When developing an integration with SDL Managed Translation, what are SDL's recommendations regarding Project size and batching? How many files per project? What recommended word volume per project?



  • Hi Fred

    There are no best practices with batch sizes, as it will vary by customer depending on their service level agreements with the translation vendor. For example, if the SLA is 24 hours, then the integration will need to provide many projects, each with a few files, so that those projects can be shared out across multiple translators. If the SLA is 5 days, then a single project with many files will be sufficient to send to one translator. Industy standards say 1500-2000 words translation per translator per day (depending on content type), so you would map that back to what the content is, in what format, and how that could be seperated.

    My advice would be to include a batch mechanism in the integration configuration page, allowing customers to make their own choice depending on the use-case and SLA. How this functions will also depend on the source content system and how it manages content files. For example, a PIM system may give you the ability to set batching based on number of products - thus a user sending 25 products with a batch set to 10, would create 3 files for translation (2 files with 10 products, 1 with 5 products). This scenario also suggests all 3 files go into one project, so again you might want to think about multiple batching mechanisms - one for file content, one for files in a project.
    A document repository would be less flexible, as its unlikely you would want to split word documents up through an integration, more likely build functionality into the UI to allow users to choose 1 or many files at project creation.

    •  There are no technical limitations placed on project size, however there are some practical, human limitations that should be considered, and some scalability implications. A (human) project manager will need to track, manage and consider each project. Large numbers of small projects increase the amount of mental and physical clicking effort involved for that project manager. Translators, too, will find large numbers of small projects less efficient to work with than fewer larger projects. At an API level, the unit of interaction (status checking, etc.) is the project… Each project carries much metadata (name/description/language-info/cost-info/etc.) as well as the target-language-file info. Retrieving information about 1000 single file projects is substantially more expensive than retrieving a single 1000 file project.

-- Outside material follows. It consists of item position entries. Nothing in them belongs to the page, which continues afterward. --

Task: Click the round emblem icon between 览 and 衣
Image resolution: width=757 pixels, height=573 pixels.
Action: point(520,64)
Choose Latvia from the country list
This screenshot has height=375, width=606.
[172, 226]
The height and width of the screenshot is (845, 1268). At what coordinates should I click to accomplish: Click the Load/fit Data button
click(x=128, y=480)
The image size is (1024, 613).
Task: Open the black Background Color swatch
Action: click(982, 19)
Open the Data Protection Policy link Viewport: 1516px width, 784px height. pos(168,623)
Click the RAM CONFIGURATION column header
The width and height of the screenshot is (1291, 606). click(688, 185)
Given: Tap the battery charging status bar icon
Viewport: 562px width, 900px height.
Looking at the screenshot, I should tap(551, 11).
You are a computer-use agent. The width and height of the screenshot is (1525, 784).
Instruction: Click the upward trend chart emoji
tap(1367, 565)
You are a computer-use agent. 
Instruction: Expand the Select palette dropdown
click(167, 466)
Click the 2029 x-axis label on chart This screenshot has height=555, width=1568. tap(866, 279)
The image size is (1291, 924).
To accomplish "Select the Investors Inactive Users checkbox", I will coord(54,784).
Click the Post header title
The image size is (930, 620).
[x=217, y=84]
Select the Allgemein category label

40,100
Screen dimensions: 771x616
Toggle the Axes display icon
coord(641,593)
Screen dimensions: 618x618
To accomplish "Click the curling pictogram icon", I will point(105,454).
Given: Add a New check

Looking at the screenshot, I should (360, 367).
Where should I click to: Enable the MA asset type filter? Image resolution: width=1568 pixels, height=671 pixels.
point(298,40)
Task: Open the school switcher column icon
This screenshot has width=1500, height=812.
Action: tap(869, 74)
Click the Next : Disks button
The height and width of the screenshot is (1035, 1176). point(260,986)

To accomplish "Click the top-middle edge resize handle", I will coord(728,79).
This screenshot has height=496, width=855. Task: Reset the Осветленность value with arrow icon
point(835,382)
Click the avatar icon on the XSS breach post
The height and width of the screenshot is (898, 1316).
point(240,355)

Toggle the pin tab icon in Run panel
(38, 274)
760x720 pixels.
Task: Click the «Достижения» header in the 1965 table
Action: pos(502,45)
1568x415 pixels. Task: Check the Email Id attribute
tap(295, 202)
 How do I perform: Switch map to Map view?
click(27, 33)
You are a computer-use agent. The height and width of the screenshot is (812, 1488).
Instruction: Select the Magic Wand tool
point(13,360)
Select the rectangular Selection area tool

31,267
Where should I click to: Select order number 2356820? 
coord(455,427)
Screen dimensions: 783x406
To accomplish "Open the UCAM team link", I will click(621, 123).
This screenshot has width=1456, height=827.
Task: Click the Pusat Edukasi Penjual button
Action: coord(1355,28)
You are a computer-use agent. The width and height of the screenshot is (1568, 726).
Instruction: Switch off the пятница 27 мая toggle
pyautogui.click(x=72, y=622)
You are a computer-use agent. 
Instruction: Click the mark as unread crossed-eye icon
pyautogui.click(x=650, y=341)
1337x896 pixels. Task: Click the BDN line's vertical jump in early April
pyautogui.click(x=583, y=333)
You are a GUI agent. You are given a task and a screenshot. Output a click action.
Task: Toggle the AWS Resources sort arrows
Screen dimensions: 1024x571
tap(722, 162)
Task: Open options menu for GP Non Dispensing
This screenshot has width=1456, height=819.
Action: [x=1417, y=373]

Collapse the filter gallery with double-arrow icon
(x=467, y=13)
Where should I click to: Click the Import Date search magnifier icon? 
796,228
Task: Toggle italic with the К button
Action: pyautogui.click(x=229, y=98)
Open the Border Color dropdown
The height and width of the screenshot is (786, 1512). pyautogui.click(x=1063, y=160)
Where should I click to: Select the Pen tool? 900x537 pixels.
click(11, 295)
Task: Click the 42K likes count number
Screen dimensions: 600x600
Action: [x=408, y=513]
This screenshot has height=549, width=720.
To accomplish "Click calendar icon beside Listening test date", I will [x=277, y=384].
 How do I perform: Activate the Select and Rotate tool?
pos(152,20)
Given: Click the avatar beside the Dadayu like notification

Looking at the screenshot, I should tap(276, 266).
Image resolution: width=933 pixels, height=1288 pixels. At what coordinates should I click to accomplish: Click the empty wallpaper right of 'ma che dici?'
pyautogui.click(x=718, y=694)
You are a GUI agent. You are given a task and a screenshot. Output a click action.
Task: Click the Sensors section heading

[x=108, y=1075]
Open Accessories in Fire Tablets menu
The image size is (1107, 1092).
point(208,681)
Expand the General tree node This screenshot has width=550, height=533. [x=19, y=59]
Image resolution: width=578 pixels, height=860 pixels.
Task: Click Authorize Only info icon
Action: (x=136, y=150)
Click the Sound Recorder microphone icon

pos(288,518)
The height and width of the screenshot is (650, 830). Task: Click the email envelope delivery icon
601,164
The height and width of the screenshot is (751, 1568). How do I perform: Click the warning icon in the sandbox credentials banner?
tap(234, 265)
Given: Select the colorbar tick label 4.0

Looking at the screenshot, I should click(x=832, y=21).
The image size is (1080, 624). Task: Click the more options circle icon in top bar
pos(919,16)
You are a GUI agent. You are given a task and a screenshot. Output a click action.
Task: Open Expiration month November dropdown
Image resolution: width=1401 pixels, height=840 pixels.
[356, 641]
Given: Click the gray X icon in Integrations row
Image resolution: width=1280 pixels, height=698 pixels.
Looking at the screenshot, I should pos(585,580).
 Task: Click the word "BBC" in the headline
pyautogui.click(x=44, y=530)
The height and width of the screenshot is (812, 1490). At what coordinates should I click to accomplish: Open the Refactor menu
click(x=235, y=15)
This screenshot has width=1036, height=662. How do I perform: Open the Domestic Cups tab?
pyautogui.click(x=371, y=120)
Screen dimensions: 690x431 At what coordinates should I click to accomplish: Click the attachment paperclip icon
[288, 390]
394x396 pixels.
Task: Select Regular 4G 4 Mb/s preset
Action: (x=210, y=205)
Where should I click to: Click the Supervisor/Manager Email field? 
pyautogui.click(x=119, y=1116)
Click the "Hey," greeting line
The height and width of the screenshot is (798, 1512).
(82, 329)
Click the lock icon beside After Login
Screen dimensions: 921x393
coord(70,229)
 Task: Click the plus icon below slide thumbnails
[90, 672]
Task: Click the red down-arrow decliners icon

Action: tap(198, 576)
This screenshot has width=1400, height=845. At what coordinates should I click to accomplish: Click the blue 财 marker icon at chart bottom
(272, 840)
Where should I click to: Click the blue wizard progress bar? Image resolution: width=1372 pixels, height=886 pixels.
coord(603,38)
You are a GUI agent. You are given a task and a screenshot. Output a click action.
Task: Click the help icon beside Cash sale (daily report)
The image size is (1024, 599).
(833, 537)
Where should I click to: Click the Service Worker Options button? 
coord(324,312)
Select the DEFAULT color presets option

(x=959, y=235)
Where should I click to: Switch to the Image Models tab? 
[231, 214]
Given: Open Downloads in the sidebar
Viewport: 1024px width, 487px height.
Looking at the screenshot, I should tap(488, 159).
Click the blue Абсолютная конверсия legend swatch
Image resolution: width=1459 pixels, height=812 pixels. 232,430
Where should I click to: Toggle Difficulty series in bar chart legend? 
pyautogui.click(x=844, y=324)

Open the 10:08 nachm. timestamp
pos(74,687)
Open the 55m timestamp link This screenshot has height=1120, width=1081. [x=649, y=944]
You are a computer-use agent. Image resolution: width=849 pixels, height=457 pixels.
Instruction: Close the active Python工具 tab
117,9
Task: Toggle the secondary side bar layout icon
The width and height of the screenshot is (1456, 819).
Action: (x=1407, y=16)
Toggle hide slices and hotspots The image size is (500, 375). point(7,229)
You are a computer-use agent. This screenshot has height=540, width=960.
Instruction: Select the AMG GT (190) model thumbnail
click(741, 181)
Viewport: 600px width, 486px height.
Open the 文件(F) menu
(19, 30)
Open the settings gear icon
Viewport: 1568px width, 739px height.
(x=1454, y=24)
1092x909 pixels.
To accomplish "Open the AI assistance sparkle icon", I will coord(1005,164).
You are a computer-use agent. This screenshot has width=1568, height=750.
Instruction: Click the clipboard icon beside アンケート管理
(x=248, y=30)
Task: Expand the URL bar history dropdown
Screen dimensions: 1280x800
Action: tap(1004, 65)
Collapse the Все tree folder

    •  Unless the translation process is fully automated (machine translation only, no human touch), there is little to be gained in terms of turn-around-time by sending many small projects – batching requests and sending every ~15 minutes is unlikely to impact return dates, but could significantly improve overall efficiencies. One common concern from customers is that they wish to receive translated files back at the earliest opportunity – earlier versions of Managed Translation allowed file retrieval only for the entire project, and only when all files in the project were at “download” status. This limitation has since been removed, and it is now possible to retrieve individual target-language-files as soon as the file itself is at “download” status, and also to mark those individual files as “completed” – the overall status of the project is no longer a restricting factor. This means project creation can be batched, but retrieving translated files can occur regularly and promptly.


    • When considering batch and frequency… obviously there’s a trade off between prompt submission and efficiency of scale. Different business requirements may tolerate different batching frequencies (we suggest 15 minutes as a starting point – try it out – make sure it’s easily configurable! It may be that 30 minutes or 5 minutes are more appropriate – perhaps even just twice a day…). You may also want to consider batching by content type – e.g. promotions in one batch, reviews in another, press-releases in another… Whatever makes tracking and reporting simpler. Remember that when you speak to your translation team, and you’re referring to a piece of work, you want (them) to be able to find your information quickly. If your question is “when will Monday’s promotions be ready”, a batch for promotions make the answer easy. If the promotions are mixed in a batch with everything else, you might not get such a quick response! (You may also find that your translation process dictates this type of batching anyway – different workflow required, different translation memories, etc.). This about the priority of content – perhaps you batch premium trips separately to budget trips?


    • To put some numbers to this answer, as a starting point for negotiation (nothing is concrete, this is just some rough guidance):
       Each batch should contain no more than 2000 target files
       Each target file should represent no more than 3000 words of translation.